[Word and element location records]
_ _ _
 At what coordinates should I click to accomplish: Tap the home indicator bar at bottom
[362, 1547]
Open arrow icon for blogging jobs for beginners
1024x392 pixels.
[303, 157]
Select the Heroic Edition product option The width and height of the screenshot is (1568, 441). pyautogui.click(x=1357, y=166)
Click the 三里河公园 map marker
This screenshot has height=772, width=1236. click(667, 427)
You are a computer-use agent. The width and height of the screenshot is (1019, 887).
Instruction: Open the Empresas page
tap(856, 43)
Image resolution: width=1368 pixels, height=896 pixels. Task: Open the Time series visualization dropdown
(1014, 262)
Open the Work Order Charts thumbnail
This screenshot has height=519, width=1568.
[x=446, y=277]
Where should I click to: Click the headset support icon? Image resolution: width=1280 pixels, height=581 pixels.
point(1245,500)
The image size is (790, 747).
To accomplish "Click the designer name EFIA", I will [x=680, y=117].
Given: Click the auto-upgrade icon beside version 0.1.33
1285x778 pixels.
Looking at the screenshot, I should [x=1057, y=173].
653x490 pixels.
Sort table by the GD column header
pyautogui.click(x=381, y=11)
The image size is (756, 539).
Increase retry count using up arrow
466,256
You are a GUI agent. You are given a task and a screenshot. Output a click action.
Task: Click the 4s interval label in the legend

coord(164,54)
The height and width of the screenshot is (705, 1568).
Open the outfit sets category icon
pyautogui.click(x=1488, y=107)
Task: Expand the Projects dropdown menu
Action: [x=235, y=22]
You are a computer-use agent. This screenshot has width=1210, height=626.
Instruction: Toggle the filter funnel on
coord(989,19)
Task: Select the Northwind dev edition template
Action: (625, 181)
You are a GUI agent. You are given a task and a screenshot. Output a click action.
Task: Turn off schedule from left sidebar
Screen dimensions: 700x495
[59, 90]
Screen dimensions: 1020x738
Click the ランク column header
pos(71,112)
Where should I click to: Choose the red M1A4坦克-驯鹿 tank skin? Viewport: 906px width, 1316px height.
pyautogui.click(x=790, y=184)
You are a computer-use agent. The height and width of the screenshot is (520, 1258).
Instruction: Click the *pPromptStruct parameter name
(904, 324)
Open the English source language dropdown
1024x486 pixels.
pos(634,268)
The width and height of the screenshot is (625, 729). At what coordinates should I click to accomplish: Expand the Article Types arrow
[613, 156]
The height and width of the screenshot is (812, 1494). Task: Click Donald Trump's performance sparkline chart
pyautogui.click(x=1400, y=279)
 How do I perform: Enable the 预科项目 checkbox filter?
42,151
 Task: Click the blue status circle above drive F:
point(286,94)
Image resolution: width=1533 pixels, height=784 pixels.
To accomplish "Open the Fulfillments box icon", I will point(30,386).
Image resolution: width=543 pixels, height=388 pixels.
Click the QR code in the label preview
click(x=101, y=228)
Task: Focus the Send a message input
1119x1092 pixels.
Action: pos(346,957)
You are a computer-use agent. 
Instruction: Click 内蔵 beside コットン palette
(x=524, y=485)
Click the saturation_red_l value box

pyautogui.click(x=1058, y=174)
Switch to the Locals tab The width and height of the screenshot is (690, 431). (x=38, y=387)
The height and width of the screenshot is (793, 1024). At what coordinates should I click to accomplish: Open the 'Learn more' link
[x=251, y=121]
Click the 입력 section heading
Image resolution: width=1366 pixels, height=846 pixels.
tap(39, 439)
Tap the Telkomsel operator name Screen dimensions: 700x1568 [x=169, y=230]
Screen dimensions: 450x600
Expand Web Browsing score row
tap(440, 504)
_ _ _
* _DESCRIPTION OF THE TASK_
Substitute "Goal" for every "Instruction" in the records above, then write out all the records again with nothing else changed.

* _CORRECT OUTPUT_
 At what coordinates should I click to accomplish: Tap the home indicator bar at bottom
[362, 1547]
Open arrow icon for blogging jobs for beginners
1024x392 pixels.
[303, 157]
Select the Heroic Edition product option The width and height of the screenshot is (1568, 441). pyautogui.click(x=1357, y=166)
Click the 三里河公园 map marker
This screenshot has height=772, width=1236. click(667, 427)
You are a computer-use agent. The width and height of the screenshot is (1019, 887).
Goal: Open the Empresas page
tap(856, 43)
Image resolution: width=1368 pixels, height=896 pixels. Task: Open the Time series visualization dropdown
(1014, 262)
Open the Work Order Charts thumbnail
This screenshot has height=519, width=1568.
[x=446, y=277]
Where should I click to: Click the headset support icon? Image resolution: width=1280 pixels, height=581 pixels.
point(1245,500)
The image size is (790, 747).
To accomplish "Click the designer name EFIA", I will [x=680, y=117].
Given: Click the auto-upgrade icon beside version 0.1.33
1285x778 pixels.
Looking at the screenshot, I should [x=1057, y=173].
653x490 pixels.
Sort table by the GD column header
pyautogui.click(x=381, y=11)
The image size is (756, 539).
Increase retry count using up arrow
466,256
You are a GUI agent. You are given a task and a screenshot. Output a click action.
Task: Click the 4s interval label in the legend

coord(164,54)
The height and width of the screenshot is (705, 1568).
Open the outfit sets category icon
pyautogui.click(x=1488, y=107)
Task: Expand the Projects dropdown menu
Action: [x=235, y=22]
You are a computer-use agent. This screenshot has width=1210, height=626.
Goal: Toggle the filter funnel on
coord(989,19)
Task: Select the Northwind dev edition template
Action: (625, 181)
You are a GUI agent. You are given a task and a screenshot. Output a click action.
Task: Turn off schedule from left sidebar
Screen dimensions: 700x495
[59, 90]
Screen dimensions: 1020x738
Click the ランク column header
pos(71,112)
Where should I click to: Choose the red M1A4坦克-驯鹿 tank skin? Viewport: 906px width, 1316px height.
pyautogui.click(x=790, y=184)
You are a computer-use agent. The height and width of the screenshot is (520, 1258).
Goal: Click the *pPromptStruct parameter name
(904, 324)
Open the English source language dropdown
1024x486 pixels.
pos(634,268)
The width and height of the screenshot is (625, 729). At what coordinates should I click to accomplish: Expand the Article Types arrow
[613, 156]
The height and width of the screenshot is (812, 1494). Task: Click Donald Trump's performance sparkline chart
pyautogui.click(x=1400, y=279)
 How do I perform: Enable the 预科项目 checkbox filter?
42,151
 Task: Click the blue status circle above drive F:
point(286,94)
Image resolution: width=1533 pixels, height=784 pixels.
To accomplish "Open the Fulfillments box icon", I will point(30,386).
Image resolution: width=543 pixels, height=388 pixels.
Click the QR code in the label preview
click(x=101, y=228)
Task: Focus the Send a message input
1119x1092 pixels.
Action: pos(346,957)
You are a computer-use agent. 
Goal: Click 内蔵 beside コットン palette
(x=524, y=485)
Click the saturation_red_l value box

pyautogui.click(x=1058, y=174)
Switch to the Locals tab The width and height of the screenshot is (690, 431). (x=38, y=387)
The height and width of the screenshot is (793, 1024). At what coordinates should I click to accomplish: Open the 'Learn more' link
[x=251, y=121]
Click the 입력 section heading
Image resolution: width=1366 pixels, height=846 pixels.
tap(39, 439)
Tap the Telkomsel operator name Screen dimensions: 700x1568 [x=169, y=230]
Screen dimensions: 450x600
Expand Web Browsing score row
tap(440, 504)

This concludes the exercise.